Items from a dataset
————————

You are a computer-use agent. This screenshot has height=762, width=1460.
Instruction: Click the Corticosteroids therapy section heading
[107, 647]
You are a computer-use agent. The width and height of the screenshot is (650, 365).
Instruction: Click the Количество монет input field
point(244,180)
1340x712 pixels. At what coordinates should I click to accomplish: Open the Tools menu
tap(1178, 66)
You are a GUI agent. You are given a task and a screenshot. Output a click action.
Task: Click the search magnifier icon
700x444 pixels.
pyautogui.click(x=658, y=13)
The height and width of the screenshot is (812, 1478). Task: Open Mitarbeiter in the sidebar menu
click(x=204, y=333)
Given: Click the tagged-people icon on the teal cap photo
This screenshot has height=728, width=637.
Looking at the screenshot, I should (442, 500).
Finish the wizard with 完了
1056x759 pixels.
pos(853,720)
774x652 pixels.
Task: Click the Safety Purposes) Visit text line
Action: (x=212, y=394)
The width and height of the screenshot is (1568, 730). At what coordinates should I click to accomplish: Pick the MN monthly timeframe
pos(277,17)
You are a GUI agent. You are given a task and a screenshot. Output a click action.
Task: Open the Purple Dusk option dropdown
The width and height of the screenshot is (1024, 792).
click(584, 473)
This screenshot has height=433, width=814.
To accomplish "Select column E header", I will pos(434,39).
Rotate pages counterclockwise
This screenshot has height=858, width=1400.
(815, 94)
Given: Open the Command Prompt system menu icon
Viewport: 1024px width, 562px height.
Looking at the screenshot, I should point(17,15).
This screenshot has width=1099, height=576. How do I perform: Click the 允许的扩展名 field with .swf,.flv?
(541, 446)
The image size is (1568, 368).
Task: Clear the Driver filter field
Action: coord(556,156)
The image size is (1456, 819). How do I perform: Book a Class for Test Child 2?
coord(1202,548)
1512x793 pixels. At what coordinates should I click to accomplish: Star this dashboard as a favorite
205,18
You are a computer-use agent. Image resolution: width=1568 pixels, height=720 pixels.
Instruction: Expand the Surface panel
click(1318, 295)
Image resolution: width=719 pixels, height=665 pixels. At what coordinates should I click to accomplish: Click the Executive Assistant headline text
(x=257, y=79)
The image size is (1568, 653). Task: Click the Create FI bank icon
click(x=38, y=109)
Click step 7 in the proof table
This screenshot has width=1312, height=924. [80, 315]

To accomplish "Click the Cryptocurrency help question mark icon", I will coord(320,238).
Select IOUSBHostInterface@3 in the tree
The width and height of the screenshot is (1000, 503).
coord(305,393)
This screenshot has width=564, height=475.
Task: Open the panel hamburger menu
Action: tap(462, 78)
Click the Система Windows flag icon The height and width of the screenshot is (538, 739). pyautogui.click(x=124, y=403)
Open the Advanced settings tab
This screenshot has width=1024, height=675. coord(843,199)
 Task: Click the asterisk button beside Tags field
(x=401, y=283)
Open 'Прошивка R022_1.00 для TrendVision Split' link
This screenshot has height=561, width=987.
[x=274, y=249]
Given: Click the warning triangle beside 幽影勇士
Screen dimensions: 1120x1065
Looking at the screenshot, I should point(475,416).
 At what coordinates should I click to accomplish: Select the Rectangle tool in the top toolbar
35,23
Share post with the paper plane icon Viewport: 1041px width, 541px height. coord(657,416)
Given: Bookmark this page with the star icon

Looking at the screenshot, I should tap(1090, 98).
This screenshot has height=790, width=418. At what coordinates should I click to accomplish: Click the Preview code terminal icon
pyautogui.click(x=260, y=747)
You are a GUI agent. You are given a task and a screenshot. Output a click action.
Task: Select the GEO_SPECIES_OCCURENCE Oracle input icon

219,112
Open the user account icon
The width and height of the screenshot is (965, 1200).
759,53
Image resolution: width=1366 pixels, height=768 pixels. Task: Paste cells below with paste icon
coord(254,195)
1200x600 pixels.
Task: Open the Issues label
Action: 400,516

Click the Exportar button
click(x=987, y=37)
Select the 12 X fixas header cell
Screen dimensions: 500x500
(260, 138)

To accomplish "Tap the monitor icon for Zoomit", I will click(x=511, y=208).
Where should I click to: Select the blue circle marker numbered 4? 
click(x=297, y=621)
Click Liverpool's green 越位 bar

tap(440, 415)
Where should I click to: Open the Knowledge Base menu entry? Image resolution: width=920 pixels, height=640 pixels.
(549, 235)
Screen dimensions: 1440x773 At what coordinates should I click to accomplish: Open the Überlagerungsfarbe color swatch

————————

▶ _ASSIGNED TASK_
Copy the entries word for word.

▶ _YOUR SOLUTION_
You are a computer-use agent. This screenshot has height=762, width=1460.
Instruction: Click the Corticosteroids therapy section heading
[107, 647]
You are a computer-use agent. The width and height of the screenshot is (650, 365).
Instruction: Click the Количество монет input field
point(244,180)
1340x712 pixels. At what coordinates should I click to accomplish: Open the Tools menu
tap(1178, 66)
You are a GUI agent. You are given a task and a screenshot. Output a click action.
Task: Click the search magnifier icon
700x444 pixels.
pyautogui.click(x=658, y=13)
The height and width of the screenshot is (812, 1478). Task: Open Mitarbeiter in the sidebar menu
click(x=204, y=333)
Given: Click the tagged-people icon on the teal cap photo
This screenshot has height=728, width=637.
Looking at the screenshot, I should (442, 500).
Finish the wizard with 完了
1056x759 pixels.
pos(853,720)
774x652 pixels.
Task: Click the Safety Purposes) Visit text line
Action: (x=212, y=394)
The width and height of the screenshot is (1568, 730). At what coordinates should I click to accomplish: Pick the MN monthly timeframe
pos(277,17)
You are a GUI agent. You are given a task and a screenshot. Output a click action.
Task: Open the Purple Dusk option dropdown
The width and height of the screenshot is (1024, 792).
click(584, 473)
This screenshot has height=433, width=814.
To accomplish "Select column E header", I will pos(434,39).
Rotate pages counterclockwise
This screenshot has height=858, width=1400.
(815, 94)
Given: Open the Command Prompt system menu icon
Viewport: 1024px width, 562px height.
Looking at the screenshot, I should point(17,15).
This screenshot has width=1099, height=576. How do I perform: Click the 允许的扩展名 field with .swf,.flv?
(541, 446)
The image size is (1568, 368).
Task: Clear the Driver filter field
Action: coord(556,156)
The image size is (1456, 819). How do I perform: Book a Class for Test Child 2?
coord(1202,548)
1512x793 pixels. At what coordinates should I click to accomplish: Star this dashboard as a favorite
205,18
You are a computer-use agent. Image resolution: width=1568 pixels, height=720 pixels.
Instruction: Expand the Surface panel
click(1318, 295)
Image resolution: width=719 pixels, height=665 pixels. At what coordinates should I click to accomplish: Click the Executive Assistant headline text
(x=257, y=79)
The image size is (1568, 653). Task: Click the Create FI bank icon
click(x=38, y=109)
Click step 7 in the proof table
This screenshot has width=1312, height=924. [80, 315]

To accomplish "Click the Cryptocurrency help question mark icon", I will coord(320,238).
Select IOUSBHostInterface@3 in the tree
The width and height of the screenshot is (1000, 503).
coord(305,393)
This screenshot has width=564, height=475.
Task: Open the panel hamburger menu
Action: tap(462, 78)
Click the Система Windows flag icon The height and width of the screenshot is (538, 739). pyautogui.click(x=124, y=403)
Open the Advanced settings tab
This screenshot has width=1024, height=675. coord(843,199)
 Task: Click the asterisk button beside Tags field
(x=401, y=283)
Open 'Прошивка R022_1.00 для TrendVision Split' link
This screenshot has height=561, width=987.
[x=274, y=249]
Given: Click the warning triangle beside 幽影勇士
Screen dimensions: 1120x1065
Looking at the screenshot, I should point(475,416).
 At what coordinates should I click to accomplish: Select the Rectangle tool in the top toolbar
35,23
Share post with the paper plane icon Viewport: 1041px width, 541px height. coord(657,416)
Given: Bookmark this page with the star icon

Looking at the screenshot, I should tap(1090, 98).
This screenshot has height=790, width=418. At what coordinates should I click to accomplish: Click the Preview code terminal icon
pyautogui.click(x=260, y=747)
You are a GUI agent. You are given a task and a screenshot. Output a click action.
Task: Select the GEO_SPECIES_OCCURENCE Oracle input icon

219,112
Open the user account icon
The width and height of the screenshot is (965, 1200).
759,53
Image resolution: width=1366 pixels, height=768 pixels. Task: Paste cells below with paste icon
coord(254,195)
1200x600 pixels.
Task: Open the Issues label
Action: 400,516

Click the Exportar button
click(x=987, y=37)
Select the 12 X fixas header cell
Screen dimensions: 500x500
(260, 138)

To accomplish "Tap the monitor icon for Zoomit", I will click(x=511, y=208).
Where should I click to: Select the blue circle marker numbered 4? 
click(x=297, y=621)
Click Liverpool's green 越位 bar

tap(440, 415)
Where should I click to: Open the Knowledge Base menu entry? Image resolution: width=920 pixels, height=640 pixels.
(549, 235)
Screen dimensions: 1440x773 At what coordinates should I click to accomplish: Open the Überlagerungsfarbe color swatch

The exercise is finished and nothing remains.